** Task details **
Here are the records. Write out exactly the lines between the one holding "Task: Click the 91.18%" and the one holding "Open the Settings gear", inclusive.
*** Input for this task Section Begins ***
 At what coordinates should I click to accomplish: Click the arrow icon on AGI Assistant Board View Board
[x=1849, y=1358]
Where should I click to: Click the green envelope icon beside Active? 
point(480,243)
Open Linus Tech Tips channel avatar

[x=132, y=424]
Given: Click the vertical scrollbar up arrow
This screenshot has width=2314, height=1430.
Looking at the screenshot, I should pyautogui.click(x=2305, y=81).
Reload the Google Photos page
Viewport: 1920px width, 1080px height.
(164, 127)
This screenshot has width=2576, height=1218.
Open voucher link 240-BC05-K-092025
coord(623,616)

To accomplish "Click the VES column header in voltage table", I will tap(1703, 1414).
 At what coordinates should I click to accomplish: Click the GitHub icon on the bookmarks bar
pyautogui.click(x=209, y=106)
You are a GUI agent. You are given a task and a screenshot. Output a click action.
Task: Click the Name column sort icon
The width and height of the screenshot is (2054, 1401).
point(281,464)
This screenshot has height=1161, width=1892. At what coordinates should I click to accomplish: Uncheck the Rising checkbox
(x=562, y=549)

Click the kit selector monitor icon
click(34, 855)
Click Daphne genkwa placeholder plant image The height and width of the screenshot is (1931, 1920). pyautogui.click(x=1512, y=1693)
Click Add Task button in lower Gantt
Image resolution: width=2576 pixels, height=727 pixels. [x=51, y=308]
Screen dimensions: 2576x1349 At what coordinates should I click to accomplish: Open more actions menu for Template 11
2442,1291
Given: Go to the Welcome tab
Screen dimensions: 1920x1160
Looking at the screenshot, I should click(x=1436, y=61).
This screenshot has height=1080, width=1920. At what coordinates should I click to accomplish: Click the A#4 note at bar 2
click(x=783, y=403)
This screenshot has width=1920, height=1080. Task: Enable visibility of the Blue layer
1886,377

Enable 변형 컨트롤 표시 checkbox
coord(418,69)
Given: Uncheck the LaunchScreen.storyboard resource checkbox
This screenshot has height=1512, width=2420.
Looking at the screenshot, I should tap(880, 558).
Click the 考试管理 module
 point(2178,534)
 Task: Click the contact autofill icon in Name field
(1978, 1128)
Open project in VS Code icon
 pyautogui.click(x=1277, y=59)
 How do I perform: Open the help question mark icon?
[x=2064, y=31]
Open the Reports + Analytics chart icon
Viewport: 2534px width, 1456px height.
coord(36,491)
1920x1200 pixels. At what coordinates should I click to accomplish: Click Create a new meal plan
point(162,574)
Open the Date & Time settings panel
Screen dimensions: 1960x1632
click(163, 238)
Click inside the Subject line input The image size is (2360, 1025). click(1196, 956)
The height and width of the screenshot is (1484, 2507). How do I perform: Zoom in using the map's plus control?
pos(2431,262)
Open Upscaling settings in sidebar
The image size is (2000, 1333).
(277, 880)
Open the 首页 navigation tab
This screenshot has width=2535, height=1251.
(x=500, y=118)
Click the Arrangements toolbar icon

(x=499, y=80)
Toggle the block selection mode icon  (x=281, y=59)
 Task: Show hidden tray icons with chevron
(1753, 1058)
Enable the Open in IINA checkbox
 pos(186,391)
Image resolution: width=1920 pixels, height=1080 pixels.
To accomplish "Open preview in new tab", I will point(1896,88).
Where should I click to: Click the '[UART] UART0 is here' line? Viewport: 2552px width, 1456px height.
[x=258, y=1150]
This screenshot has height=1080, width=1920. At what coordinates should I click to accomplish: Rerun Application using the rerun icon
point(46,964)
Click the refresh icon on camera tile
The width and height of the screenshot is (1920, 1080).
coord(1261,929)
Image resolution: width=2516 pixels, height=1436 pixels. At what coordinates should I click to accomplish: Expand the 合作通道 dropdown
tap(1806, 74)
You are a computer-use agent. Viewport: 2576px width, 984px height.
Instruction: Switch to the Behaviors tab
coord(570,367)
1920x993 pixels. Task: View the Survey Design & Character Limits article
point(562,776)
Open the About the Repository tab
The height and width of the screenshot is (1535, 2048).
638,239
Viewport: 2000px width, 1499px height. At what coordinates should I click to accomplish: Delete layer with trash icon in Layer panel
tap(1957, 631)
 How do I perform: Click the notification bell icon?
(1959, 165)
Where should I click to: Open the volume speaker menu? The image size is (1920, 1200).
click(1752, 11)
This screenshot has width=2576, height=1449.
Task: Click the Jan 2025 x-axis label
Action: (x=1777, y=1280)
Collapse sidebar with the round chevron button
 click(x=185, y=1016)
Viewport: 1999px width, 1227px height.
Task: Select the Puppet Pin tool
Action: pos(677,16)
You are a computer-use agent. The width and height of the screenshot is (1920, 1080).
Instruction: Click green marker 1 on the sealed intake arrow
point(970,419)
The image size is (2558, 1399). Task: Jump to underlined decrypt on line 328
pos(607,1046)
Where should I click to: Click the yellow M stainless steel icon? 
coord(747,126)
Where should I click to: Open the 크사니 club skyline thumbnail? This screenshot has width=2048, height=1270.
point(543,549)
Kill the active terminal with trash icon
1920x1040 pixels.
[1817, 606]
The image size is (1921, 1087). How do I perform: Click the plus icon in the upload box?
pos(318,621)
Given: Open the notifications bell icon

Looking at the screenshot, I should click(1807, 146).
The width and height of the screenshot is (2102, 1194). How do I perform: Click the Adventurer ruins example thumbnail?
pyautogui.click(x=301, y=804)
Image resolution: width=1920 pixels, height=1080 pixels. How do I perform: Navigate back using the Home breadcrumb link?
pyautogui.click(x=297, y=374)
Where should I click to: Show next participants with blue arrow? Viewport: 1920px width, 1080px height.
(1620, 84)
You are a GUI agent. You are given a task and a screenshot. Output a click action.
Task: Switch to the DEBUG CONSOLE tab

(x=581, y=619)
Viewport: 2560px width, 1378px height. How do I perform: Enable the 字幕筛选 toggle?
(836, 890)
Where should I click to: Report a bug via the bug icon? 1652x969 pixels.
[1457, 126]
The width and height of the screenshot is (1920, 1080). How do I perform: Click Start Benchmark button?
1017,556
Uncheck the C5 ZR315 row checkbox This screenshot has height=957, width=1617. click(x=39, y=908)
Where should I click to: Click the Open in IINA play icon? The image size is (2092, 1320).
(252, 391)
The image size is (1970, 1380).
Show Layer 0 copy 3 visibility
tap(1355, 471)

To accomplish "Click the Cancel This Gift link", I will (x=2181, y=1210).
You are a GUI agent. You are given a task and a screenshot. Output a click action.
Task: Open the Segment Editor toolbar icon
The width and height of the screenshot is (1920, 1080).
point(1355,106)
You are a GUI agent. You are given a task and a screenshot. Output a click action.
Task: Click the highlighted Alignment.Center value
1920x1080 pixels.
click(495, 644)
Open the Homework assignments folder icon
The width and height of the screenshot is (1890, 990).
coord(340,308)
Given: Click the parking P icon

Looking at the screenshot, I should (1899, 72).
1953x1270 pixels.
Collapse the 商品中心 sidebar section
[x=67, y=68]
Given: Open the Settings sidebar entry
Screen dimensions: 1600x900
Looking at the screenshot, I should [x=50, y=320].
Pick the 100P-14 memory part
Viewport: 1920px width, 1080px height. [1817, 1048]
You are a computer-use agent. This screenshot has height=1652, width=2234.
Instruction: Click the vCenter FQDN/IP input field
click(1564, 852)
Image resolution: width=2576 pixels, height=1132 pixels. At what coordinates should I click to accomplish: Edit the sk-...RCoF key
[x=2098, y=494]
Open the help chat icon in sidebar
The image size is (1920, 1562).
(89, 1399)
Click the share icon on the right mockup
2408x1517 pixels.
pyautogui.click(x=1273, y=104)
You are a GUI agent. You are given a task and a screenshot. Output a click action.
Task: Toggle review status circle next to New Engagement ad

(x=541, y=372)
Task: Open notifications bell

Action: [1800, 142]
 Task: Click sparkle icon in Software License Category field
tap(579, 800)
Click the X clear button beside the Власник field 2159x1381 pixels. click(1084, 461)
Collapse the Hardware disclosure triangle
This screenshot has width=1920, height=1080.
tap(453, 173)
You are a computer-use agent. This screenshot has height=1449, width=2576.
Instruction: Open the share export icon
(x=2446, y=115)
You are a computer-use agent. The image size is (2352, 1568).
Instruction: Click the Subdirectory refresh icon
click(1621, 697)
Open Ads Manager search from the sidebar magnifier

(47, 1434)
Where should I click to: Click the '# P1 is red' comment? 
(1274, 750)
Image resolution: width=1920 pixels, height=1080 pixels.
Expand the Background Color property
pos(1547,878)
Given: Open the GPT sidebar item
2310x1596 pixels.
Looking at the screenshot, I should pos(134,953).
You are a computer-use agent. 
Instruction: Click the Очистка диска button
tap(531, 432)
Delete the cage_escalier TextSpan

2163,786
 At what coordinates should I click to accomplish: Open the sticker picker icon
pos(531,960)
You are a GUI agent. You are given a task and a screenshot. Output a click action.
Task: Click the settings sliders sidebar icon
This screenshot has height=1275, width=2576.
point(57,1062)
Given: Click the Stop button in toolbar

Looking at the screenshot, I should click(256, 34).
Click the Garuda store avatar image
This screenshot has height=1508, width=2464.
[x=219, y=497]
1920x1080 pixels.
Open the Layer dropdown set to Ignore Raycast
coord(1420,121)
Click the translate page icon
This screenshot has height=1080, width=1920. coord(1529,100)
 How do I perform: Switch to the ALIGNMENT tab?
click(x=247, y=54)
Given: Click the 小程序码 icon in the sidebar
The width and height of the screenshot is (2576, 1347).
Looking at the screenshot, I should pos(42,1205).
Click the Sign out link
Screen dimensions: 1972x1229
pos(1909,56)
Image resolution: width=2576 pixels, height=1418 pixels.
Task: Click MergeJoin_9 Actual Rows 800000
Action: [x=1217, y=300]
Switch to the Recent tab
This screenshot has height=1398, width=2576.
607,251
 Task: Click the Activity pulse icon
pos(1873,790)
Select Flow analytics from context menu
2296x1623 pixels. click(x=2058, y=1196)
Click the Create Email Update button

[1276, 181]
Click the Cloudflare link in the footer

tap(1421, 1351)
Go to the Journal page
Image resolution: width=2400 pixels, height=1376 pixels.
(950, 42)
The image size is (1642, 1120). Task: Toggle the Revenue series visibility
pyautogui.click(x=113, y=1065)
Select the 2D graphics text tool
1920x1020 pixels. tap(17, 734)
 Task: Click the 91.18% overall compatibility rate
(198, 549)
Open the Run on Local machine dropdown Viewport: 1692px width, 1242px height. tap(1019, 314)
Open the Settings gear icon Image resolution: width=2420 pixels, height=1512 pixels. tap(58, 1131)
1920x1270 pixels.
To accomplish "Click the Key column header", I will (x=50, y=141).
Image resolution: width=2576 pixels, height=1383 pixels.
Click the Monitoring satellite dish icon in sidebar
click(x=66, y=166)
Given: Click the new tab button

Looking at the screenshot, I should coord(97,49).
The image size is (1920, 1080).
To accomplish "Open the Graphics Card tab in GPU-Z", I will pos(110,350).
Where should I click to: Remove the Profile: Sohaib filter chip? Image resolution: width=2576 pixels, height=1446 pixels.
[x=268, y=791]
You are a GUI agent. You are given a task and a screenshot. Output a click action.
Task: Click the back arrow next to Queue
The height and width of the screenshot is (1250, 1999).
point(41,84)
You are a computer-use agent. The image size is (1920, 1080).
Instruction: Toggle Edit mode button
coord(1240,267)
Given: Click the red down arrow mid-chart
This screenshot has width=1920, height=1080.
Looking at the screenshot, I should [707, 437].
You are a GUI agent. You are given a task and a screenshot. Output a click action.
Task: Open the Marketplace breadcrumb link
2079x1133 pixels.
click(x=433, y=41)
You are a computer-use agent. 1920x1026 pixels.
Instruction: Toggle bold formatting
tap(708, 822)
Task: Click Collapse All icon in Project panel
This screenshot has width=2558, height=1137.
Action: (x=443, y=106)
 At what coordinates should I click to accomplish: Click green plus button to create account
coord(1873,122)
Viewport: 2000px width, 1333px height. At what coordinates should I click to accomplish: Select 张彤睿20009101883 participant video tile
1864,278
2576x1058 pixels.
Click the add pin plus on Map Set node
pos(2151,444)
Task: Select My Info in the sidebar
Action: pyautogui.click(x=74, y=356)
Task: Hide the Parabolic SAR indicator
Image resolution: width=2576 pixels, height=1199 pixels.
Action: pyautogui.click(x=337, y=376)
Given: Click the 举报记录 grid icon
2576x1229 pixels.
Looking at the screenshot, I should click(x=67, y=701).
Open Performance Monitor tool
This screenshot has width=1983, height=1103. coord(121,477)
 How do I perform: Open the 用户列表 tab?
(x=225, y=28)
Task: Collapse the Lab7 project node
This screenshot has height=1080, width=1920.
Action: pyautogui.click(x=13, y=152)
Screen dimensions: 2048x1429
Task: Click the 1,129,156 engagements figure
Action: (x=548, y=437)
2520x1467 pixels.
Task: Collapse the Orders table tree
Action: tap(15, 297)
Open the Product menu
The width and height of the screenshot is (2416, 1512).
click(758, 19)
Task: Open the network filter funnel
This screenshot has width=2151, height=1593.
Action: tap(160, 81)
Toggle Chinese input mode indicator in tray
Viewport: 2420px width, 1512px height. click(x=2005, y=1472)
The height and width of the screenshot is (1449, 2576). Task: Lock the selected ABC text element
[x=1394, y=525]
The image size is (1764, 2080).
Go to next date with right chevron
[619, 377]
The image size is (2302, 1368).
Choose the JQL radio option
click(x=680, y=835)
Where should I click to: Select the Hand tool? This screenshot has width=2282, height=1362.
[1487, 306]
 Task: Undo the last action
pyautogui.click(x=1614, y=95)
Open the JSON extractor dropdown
*** Input for this task Section Ends ***
** Completed task **
 Task: Click the 91.18% overall compatibility rate
(198, 549)
Open the Run on Local machine dropdown Viewport: 1692px width, 1242px height. tap(1019, 314)
Open the Settings gear icon Image resolution: width=2420 pixels, height=1512 pixels. tap(58, 1131)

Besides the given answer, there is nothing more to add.